The suit names as defendants key figures associated with the Black Lives Matter movement, including DeRay McKesson, Johnetta Netta Elzie, and founders Patrisse Cullors, Alicia Garza and Opal Tometi, as well as the movement as a whole.

The leaders of [Black Lives Matter] not only incited the violence against police in retaliation for the death of black men shot by police but also did nothing to dissuade the ongoing violence and injury to police, alleges Officer John Doe, age 42, father of two and an 18-year veteran of the force, who was shot in his head, abdomen, and shoulder.
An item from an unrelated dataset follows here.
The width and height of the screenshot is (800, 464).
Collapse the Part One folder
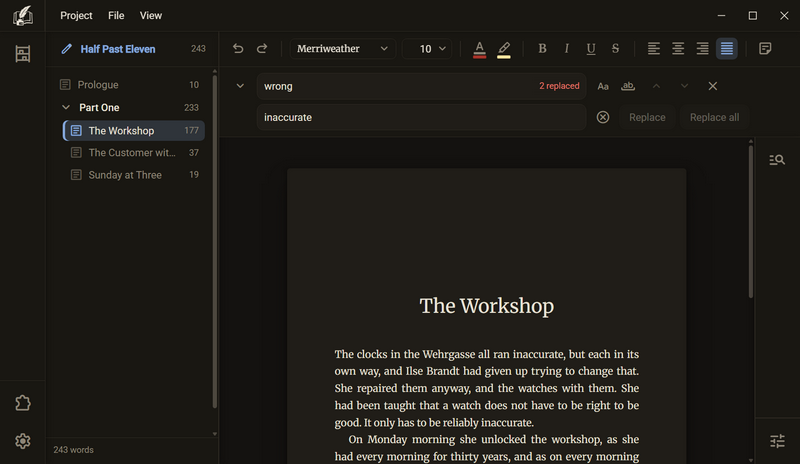coord(66,107)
In fact, they justified the violence as necessary to the movement and war.

Referencing The Summer of Chaos added a layer to the conspiracy, and connects it to a theme that has simmered in the alt-right blogosphere for the past year.
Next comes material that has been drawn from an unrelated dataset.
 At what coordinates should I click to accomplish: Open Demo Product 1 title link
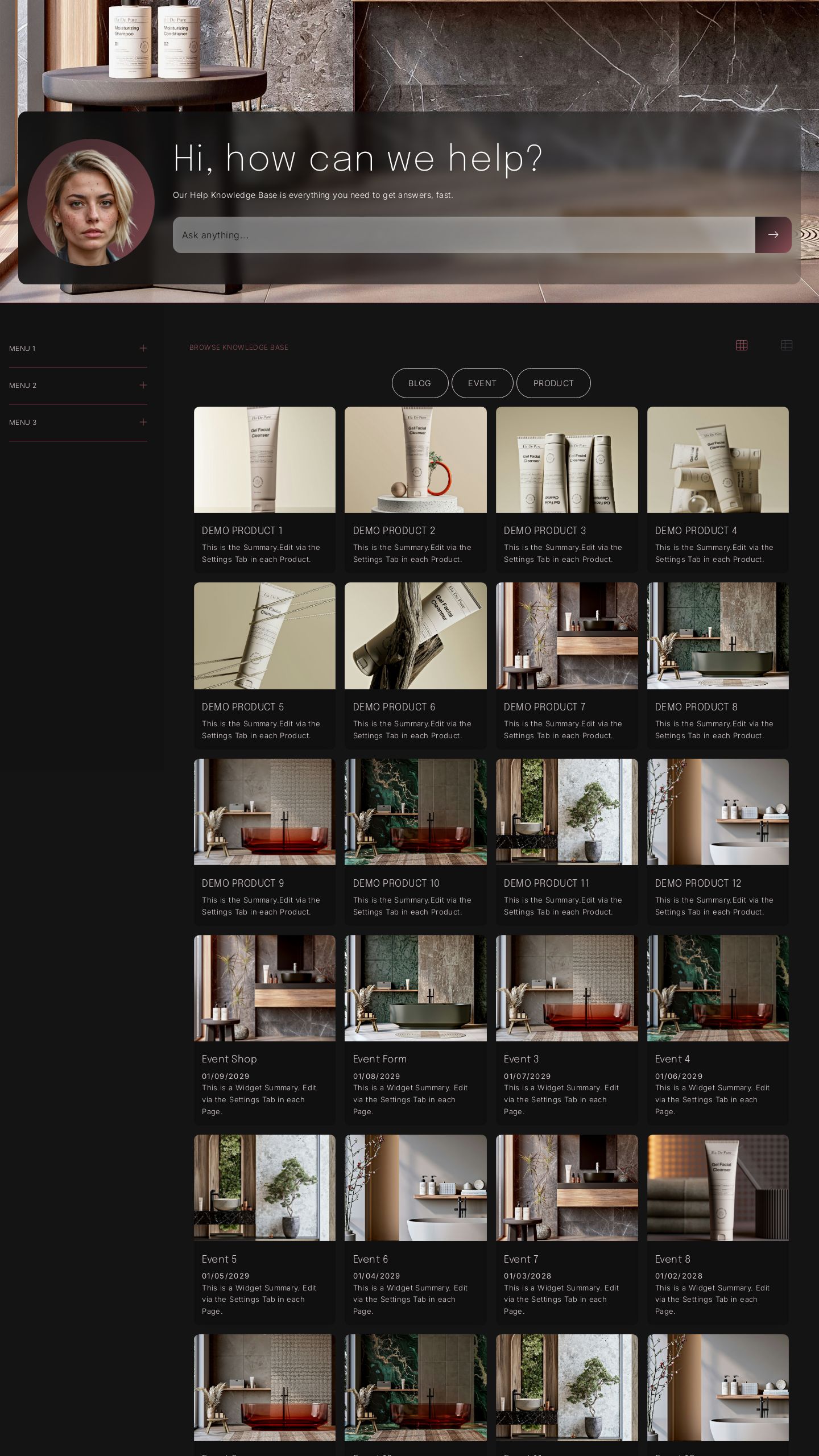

It began when when Intellihub published allegedly hacked private correspondence between Black Lives Matter activists including McKesson, Elzie, and Samuel Sinyangwe in which they appeared to speak broadly and openly about their plot to destabilize the United States with a little help from the Obama Administration.

McKesson confirmed to fact-checking site Snopes that his account was hacked and the correspondence was fabricated.

The Summer of Chaos term gained traction the month after two officer-involved deaths of black men (Philando Castile in Minnesota and Alton Sterling in Baton Rouge) triggered nationwide protests, and culminated in two separate ambushes of police officers: one in Dallas, andthe Gavin Long shooting in Baton Rouge.

Donna Grodner, the attorney representing the officer, was not available for comment.

Long, a former Marine who served in Iraq and who died during a shootout with police, touted himself as a life coach and produced rambling videos and writings where he discussed spirituality, masculinity, fitness, police shootings, and race. He identified himself as a member of the anti-government sovereign citizen movement, but in a video manifesto recorded before he traveled to Baton Rouge, he asserted that he was not affiliated with any group.

McKesson and other prominent figures associated with the Black Lives Matter movement condemned the tragedy and said the movement did not condone violence against police officers, reiterating calls for peaceful protest.

The officer is seeking $75,000 in damages.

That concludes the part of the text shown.